(521c) Transition-Metal-Phosphide-Decorated De-Aluminated Zeolites As Regenerable and Deactivation-Resistant Biomass Pyrolysis Catalysts. | AIChE

(521c) Transition-Metal-Phosphide-Decorated De-Aluminated Zeolites As Regenerable and Deactivation-Resistant Biomass Pyrolysis Catalysts.

Authors 

Walker, T., University of Wisconsin - Madison
Biomass pyrolysis like wood is a potential strategy for converting abundant, renewable resources into a liquid fuel and chemical precursor called bio-oil. In the absence of a catalyst or hydrogen co-feed, the resulting bio-oil typically contains up to 50wt% oxygen atoms, and is highly corrosive and thermally unstable; together, these qualities make non-catalytically-produced bio-oil unusable as a liquid fuel, and difficult to upgrade using conventional refining technologies. Catalysts such as zeolites or hydrodeoxygenation-active materials can be utilized to effect partial oxygen removal during the initial biomass conversion step via dehydration and/or hydrodeoxygenation reactions, resulting in bio-oils with improved properties that are more readily upgraded into finished products using conventional refinery infrastructure.

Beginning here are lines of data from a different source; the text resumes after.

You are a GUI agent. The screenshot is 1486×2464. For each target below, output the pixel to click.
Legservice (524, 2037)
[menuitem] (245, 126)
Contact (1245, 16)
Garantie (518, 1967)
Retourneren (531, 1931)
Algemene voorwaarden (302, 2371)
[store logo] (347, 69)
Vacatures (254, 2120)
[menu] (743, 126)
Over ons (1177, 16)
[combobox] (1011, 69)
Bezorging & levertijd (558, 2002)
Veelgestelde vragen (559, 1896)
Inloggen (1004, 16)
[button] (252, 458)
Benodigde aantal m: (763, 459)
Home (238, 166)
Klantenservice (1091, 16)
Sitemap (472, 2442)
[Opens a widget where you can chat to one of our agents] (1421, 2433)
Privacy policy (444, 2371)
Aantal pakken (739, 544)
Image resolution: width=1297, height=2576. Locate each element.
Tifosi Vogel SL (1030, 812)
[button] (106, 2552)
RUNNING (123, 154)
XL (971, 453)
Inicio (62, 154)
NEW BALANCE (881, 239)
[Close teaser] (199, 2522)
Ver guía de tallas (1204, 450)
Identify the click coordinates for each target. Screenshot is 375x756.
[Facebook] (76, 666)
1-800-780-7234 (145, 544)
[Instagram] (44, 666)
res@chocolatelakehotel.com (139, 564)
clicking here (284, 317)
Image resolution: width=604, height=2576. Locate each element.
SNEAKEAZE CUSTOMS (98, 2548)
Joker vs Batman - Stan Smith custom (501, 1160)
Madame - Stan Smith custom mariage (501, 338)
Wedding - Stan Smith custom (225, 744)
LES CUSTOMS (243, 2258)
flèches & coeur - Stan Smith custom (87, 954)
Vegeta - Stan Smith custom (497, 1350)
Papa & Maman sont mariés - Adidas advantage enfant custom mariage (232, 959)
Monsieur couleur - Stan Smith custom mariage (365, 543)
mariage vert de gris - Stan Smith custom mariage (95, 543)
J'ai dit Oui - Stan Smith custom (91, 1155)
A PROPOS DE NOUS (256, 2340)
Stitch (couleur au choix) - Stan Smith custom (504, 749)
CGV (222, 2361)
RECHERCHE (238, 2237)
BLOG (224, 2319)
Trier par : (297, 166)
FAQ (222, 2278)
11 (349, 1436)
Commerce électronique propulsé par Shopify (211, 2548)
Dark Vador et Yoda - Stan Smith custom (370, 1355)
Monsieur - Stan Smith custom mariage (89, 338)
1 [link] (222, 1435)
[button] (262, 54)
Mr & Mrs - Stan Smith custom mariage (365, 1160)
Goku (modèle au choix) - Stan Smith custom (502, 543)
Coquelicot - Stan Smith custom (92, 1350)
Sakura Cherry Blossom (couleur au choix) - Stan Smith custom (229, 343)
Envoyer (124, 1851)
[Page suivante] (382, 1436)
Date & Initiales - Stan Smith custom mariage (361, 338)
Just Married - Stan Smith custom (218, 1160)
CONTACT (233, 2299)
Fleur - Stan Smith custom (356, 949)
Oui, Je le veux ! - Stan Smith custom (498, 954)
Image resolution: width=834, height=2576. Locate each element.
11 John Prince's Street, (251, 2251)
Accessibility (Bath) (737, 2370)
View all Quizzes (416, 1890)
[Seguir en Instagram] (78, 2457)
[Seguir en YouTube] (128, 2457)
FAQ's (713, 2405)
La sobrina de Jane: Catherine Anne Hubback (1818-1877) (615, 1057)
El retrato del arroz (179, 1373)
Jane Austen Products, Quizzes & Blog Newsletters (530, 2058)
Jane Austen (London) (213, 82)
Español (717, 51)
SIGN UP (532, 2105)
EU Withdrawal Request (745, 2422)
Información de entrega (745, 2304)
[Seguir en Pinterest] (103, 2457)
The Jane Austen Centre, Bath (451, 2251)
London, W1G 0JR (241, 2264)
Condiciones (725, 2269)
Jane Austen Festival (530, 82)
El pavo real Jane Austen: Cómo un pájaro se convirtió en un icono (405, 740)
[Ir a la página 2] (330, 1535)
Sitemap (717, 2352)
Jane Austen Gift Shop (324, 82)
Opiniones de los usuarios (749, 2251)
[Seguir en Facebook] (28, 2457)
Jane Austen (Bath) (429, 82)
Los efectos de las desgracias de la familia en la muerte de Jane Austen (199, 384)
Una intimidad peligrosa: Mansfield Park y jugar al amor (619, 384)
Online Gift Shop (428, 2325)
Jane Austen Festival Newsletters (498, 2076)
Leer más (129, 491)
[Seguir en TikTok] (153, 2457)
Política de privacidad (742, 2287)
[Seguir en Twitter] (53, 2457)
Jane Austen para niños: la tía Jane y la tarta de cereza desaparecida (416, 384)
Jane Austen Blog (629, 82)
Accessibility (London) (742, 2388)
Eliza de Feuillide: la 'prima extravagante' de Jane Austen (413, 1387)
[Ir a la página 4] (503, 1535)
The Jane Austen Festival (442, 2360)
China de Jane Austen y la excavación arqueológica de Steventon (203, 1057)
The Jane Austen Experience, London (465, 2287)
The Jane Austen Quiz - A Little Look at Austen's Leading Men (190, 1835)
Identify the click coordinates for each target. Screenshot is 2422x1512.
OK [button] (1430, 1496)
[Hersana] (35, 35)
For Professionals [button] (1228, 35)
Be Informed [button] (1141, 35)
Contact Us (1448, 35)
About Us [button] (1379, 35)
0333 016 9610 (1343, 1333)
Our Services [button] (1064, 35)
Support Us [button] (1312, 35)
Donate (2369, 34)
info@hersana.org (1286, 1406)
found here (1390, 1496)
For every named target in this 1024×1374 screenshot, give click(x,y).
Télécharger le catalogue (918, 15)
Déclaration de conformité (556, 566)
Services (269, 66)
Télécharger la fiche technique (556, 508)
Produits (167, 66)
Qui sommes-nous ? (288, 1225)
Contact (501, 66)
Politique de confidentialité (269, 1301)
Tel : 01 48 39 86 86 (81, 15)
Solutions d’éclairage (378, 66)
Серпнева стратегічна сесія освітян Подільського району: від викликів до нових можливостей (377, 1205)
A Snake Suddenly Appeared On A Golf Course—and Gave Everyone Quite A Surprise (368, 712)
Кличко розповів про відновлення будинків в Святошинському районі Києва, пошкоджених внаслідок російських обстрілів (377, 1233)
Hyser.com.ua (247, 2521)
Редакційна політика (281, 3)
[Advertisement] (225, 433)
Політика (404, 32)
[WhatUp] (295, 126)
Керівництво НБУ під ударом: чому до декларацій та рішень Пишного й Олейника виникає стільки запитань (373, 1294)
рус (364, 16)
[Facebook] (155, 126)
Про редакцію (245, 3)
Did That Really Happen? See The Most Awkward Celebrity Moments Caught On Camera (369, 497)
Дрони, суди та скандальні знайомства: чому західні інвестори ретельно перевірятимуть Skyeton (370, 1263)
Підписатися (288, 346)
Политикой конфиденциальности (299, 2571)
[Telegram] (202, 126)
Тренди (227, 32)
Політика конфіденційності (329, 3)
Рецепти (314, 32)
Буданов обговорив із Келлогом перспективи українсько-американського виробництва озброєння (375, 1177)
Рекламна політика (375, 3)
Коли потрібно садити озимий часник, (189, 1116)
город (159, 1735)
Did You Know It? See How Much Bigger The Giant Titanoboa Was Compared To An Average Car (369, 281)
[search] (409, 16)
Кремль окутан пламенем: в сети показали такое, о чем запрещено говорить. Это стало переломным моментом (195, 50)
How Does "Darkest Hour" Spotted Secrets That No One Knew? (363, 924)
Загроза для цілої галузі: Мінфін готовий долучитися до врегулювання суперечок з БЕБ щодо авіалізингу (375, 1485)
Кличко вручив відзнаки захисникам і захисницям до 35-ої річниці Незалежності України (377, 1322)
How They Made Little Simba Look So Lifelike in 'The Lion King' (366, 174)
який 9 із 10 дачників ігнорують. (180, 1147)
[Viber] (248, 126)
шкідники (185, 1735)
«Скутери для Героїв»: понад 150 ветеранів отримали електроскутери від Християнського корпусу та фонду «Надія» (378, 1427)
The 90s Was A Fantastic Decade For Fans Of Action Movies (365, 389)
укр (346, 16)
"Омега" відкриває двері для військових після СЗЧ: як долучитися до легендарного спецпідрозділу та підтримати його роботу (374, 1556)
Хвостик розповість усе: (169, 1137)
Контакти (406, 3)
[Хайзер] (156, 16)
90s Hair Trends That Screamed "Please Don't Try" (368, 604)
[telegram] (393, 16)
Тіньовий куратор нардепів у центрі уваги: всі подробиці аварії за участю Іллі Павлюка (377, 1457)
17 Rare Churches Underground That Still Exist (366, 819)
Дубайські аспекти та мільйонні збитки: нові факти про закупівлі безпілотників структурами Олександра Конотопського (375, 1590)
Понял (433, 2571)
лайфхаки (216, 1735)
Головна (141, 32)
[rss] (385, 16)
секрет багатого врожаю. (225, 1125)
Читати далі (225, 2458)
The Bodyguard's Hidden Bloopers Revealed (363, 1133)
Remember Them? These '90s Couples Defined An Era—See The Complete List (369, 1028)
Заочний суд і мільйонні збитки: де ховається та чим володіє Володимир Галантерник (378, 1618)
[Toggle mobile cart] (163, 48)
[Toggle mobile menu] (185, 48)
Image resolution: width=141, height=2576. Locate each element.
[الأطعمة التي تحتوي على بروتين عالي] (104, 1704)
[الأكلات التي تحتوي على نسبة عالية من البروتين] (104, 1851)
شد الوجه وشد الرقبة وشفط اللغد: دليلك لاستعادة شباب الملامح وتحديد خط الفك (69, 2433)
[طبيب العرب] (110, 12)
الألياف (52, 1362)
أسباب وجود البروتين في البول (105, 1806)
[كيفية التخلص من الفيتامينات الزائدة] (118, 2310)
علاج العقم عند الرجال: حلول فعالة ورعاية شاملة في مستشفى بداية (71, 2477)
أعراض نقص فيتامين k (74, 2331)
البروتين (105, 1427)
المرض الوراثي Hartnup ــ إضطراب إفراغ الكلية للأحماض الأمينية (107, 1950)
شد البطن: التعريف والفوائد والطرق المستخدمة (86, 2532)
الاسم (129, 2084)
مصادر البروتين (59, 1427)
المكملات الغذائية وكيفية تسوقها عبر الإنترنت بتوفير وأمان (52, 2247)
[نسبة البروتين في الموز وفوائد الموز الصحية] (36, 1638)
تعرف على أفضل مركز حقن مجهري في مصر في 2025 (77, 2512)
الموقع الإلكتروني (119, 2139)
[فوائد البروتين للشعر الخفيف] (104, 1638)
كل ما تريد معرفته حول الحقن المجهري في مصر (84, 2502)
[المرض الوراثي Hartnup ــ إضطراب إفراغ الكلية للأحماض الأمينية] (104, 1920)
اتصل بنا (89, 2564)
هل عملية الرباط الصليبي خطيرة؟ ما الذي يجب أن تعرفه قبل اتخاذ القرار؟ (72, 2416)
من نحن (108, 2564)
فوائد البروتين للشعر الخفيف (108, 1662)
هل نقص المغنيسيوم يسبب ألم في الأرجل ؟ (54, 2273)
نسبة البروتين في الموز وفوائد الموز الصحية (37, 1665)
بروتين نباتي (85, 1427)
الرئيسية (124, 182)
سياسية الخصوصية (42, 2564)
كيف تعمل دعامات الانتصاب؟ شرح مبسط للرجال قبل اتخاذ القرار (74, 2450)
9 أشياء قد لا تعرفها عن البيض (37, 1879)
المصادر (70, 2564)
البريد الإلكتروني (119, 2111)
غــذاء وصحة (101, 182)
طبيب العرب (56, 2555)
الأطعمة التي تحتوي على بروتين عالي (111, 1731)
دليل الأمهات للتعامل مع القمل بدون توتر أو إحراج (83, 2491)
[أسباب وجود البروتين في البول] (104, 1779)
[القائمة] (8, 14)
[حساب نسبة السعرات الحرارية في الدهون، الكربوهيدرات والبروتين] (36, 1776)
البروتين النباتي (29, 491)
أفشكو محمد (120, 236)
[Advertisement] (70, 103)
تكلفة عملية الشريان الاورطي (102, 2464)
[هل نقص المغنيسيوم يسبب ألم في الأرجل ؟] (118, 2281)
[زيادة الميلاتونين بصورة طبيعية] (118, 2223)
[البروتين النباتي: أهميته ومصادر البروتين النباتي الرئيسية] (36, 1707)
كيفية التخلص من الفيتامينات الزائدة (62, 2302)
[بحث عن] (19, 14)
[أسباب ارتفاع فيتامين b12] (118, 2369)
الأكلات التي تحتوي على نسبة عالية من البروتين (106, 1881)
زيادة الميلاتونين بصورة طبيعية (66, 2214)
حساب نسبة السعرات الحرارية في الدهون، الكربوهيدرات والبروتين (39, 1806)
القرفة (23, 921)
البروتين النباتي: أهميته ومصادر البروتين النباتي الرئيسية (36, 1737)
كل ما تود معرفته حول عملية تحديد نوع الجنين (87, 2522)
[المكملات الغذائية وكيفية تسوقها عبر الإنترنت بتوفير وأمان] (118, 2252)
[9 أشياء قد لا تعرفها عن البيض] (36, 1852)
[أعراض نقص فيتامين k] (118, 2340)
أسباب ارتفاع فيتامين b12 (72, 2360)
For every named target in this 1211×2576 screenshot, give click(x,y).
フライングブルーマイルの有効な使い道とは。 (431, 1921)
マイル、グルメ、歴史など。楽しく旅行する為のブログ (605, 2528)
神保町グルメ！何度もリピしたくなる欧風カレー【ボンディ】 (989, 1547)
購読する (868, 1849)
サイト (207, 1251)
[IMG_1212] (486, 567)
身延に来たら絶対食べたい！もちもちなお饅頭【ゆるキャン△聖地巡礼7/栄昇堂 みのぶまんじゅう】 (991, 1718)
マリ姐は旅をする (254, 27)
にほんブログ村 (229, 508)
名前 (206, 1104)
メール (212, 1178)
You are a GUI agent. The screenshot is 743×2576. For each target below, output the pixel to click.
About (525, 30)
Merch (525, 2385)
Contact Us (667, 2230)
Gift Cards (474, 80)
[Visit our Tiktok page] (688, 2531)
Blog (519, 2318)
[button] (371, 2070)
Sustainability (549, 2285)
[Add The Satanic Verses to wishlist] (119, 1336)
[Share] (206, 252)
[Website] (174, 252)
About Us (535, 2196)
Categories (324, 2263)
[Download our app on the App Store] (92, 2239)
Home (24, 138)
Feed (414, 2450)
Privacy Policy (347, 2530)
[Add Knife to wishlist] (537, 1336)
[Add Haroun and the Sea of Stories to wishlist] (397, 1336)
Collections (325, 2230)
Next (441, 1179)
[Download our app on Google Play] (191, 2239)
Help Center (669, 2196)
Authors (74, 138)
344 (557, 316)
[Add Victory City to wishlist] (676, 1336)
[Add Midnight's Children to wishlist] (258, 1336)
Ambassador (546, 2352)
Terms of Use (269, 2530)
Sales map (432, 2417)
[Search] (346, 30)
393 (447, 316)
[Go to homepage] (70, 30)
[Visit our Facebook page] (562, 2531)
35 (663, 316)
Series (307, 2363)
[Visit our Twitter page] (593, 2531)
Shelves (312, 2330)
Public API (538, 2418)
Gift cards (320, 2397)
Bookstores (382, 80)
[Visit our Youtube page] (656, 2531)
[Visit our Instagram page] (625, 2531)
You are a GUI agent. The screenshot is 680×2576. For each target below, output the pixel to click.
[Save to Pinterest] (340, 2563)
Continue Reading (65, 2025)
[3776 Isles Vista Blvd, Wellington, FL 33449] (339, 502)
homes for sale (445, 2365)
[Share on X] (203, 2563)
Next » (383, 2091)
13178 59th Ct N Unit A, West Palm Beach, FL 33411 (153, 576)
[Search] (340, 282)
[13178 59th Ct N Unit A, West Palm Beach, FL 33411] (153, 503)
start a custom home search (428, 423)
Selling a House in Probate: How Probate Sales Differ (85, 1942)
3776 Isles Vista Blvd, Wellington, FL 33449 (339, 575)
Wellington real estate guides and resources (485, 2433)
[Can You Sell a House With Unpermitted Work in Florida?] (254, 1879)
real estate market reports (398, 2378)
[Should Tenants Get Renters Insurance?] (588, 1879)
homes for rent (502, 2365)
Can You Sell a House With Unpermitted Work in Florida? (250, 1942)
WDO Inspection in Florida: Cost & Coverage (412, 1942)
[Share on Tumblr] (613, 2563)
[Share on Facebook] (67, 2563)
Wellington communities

However, alkali and alkaline earth metal contaminants entrained in natural biomass resources quickly deactivate conventional catalysts; this dynamic has prevented catalytic biomass pyrolysis technologies from being meaningfully scaled-up. In this work, we report a novel series of catalyst formulations comprising dealuminated zeolites decorated with transition-metal phosphides. The dealuminated zeolites contain silanol nests which retain partial Bronsted acidity vs. their parent aluminosilicates, so that acid-catalyzed dehydration reactions of the oxygenated biomass molecules are still enabled, though entrained alkali and alkaline earth metal poisons are bound to Bronsted sites more weakly. The transition metal phosphide sites, together with a hydrogen co-feed, facilitate further deoxygenation of the biomass-derived molecules via hydrodeoxygenation reactions. Importantly, the dealuminated zeolites and transition metal phosphides are hydrothermally stable at low pH, allowing for regeneration of the catalysts via leaching of the basic metal poisons in concentrated nitric acid. Together, these characteristics represent a new family of biomass conversion catalysts which resist deactivation by the high concentrations (~ wt%) of catalyst poisons entrained in biomass, while allowing for regeneration of reuse of the catalysts and the recovery of valuable biomass nutrients in the form of metal nitrate fertilizers.